Though the meltdown CAN be "unpredicatble", I find the longer I have my Aspie child - (LOL - ! - Guess I'm keeping him!) - the easier it is to anticipate meltdowns and the triggers. I have found - surprisingly enough, the DS is BETTER behaved in WDW than almost anywhere else, since there is nonstop movement.

I pace myself and try not to get overtired, hot or hungry. I rest him before I see him start to melt. I still use distraction when he gets over-focussed or insistent - "Stitch's Great Adventure - now!" was last year's cry!!! -

One of the greatest challenges has been to try and "let go" of the looks, remarks and embarassment by others. I DO remove him when I can, I don't "push" him, but with an AS kid, you just never really know! It's hard because he "looks" normal til he melts. I keep my cool and go on "autopilot" - talking him thru sometimes, but sometimes just talking MYSELF thru! As you know, in meltdowns, they cannot "hear"!!!


If it's any help, the meltdowns have become practically nonexistent since the start of puberty!!!!:thumbsup2
I am praying for you, hope this helps, and if I can be of any more help, feel free to PM me!!! It's gonna be great!!!
 
Thanks, everyone. I was going to ask this question. It's great to already have the answer! I guess my next question is: When DS7 gets antsy in lines, he tends to poke and prod at other people, strangers or not. How can I cut down on this if we are in a long line? I'd hate to have to remove him and miss out. We are going on our first trip in less than 2 weeks (did I just type that out loud?). :cool1:
 
Lilacq said:
Thanks, everyone. I was going to ask this question. It's great to already have the answer! I guess my next question is: When DS7 gets antsy in lines, he tends to poke and prod at other people, strangers or not. How can I cut down on this if we are in a long line? I'd hate to have to remove him and miss out. We are going on our first trip in less than 2 weeks (did I just type that out loud?). :cool1:

What about bringing something for him to play with his hands? playdoh, stress balls... Stuff that is cheap (in case it gets lost) and easy to carry

Or someone might suggest a gameboy (I personally wouldnt want to bring it or carry it)

Or make a cue to remind him that he's doing it if you think you can train him to stop with reminders. A cue like "Hands up" might be cute and evoke some giggles instead of a fight.
 
We have gotten a GAC for our children DS 6 Autistic and DS 11 ADHD & Anxiety both times we have gone to the World.
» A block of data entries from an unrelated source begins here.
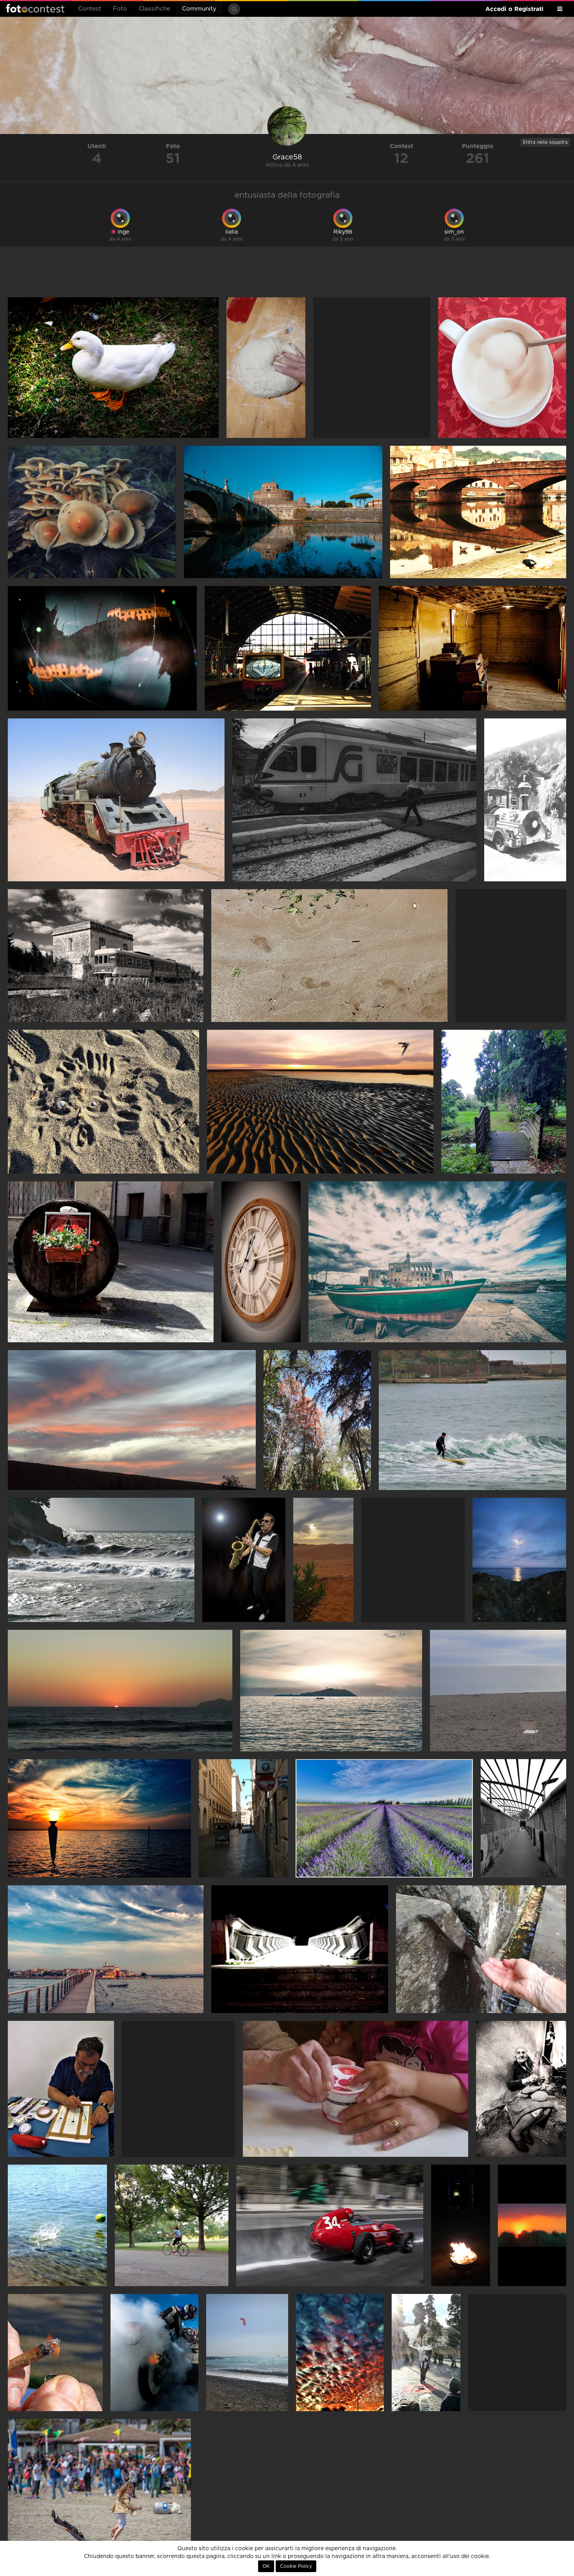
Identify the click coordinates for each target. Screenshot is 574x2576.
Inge (122, 232)
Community (199, 9)
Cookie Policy (296, 2566)
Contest (89, 9)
My DS 6 can't wait in line very long and has meltdowns too. I have found the GAC to be a big help. We can usually go in the Fast Pass entrance or H/C and our wait time is minimal. We too take small toys for waiting for parades etc. My kids love the pipe cleaners and can play with them for quite a long time.

One of our friends said it best "At home, you deal with these kids 24-7 and at Disney, they can just be kids not special needs kids. Enjoy it!!